_WHAT NEEDS TO BE DONE_.
Output the entries from the line containing "The height and" through the line containing "will (599, 668).", copying each one as it appears, both end lines included.

_LISTED ENTRIES_.
══════════════════════════════

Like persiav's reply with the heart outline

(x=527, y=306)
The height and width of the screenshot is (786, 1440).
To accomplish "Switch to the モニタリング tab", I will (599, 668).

══════════════════════════════

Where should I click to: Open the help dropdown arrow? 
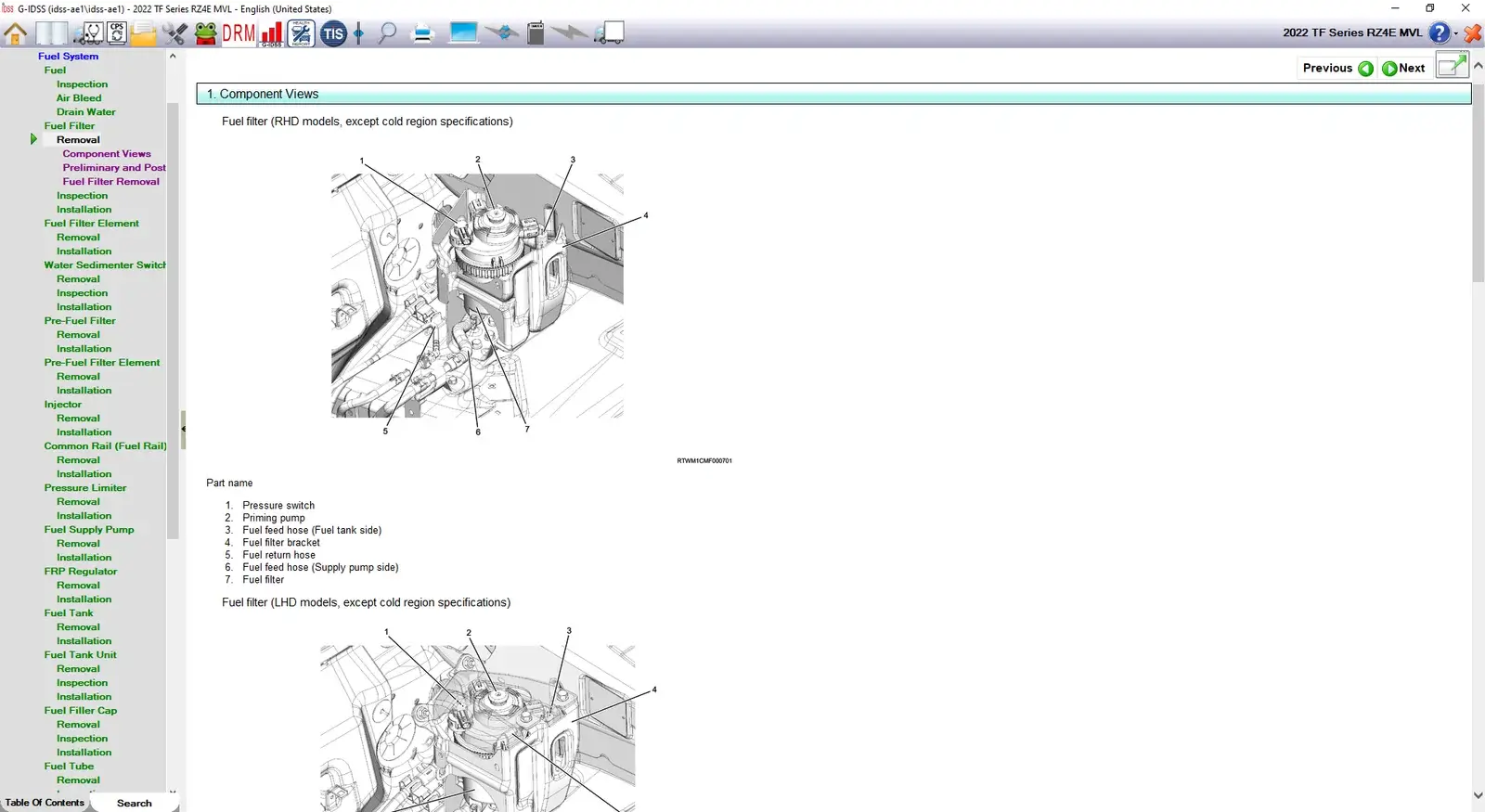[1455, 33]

══════════════════════════════

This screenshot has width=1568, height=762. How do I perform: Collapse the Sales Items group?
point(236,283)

══════════════════════════════

_ANSWER TO THE TASK_.
The height and width of the screenshot is (786, 1440).
To accomplish "Switch to the モニタリング tab", I will (599, 668).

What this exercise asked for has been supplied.